How others will see it. Since the film is in color, it does appeal to a wider audience. Modern viewers will cry, laugh, or both at the emotionally wrenching crises near the end of the movie, and may wonder at the fifties film morality, which forces Turner to be a widow to be a single mother (she never once discusses her first husband), and she apparently goes without sex for ten years despite the ardent admiration of a playwright (Dan O'Herlihy) and bedroom-voiced Mr. Steve (John Gavin).
How I felt about it. More interesting than Turner's Doris Day-style morality is the film's real story, which involves Sarah Jane's rejection of her black heritage. If America is a melting pot, folks should be allowed to select their race, as they do their clothes or vocation. If Sarah Jane decides to be white, let it be so, but her mother and Turner do seem to be determined to make her into a negro, when she actually looks Italian. She'll probably have to flee to Italy to escape her meddling, smothering mother, who seems to have forgotten that fletchings have to leave the nest sometime.

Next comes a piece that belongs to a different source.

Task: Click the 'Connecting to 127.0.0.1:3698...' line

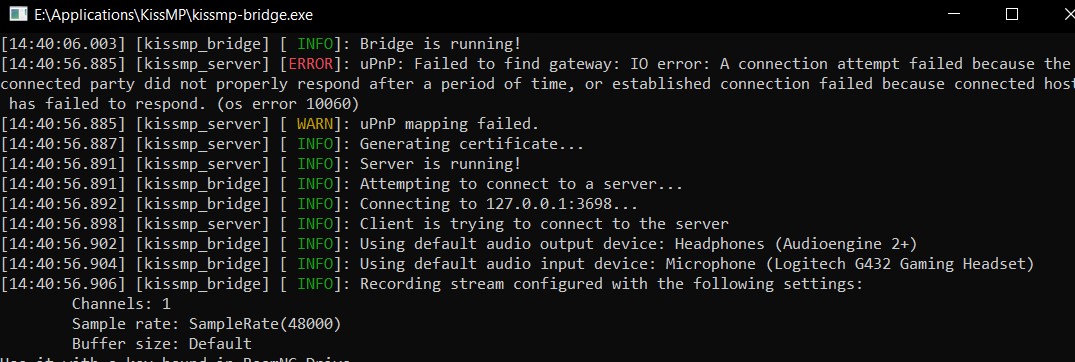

Due to the intensity of its themes, Imitation of Life is more than a reminder of 1959 American culture, which struggled with forced segregation, unlike today, when segregation is theoretically voluntary while no less in force. Hollywood was self-conscious by 1959. Black supporting actresses still played maids, but now they were saintly maids, who merit Mahalia Jackson to sing at their wake.
The theme of men as scoundrels ages better. Night club owners and their drunken letcher customers are eager to hire the presumably white Sarah Jane. Turner's agent is too much a man of the world. O'Herlihy loves Turner, but only as long as she will play the lead in his next play. Gavin loves Turner as well, but she'll have to give up her career and become Mrs. Cleaver to suit his 1950s idea of marriage.
Imitation of Life answers the question of whether Turner is a blonde bombshell or a credible actress. Of course, she's both. She does much better than Sandra Dee, who is so perky that you want to slip her a tranquilizer. She's also better than John Gavin, who practices his melliflous voice but has a stolid screen personality.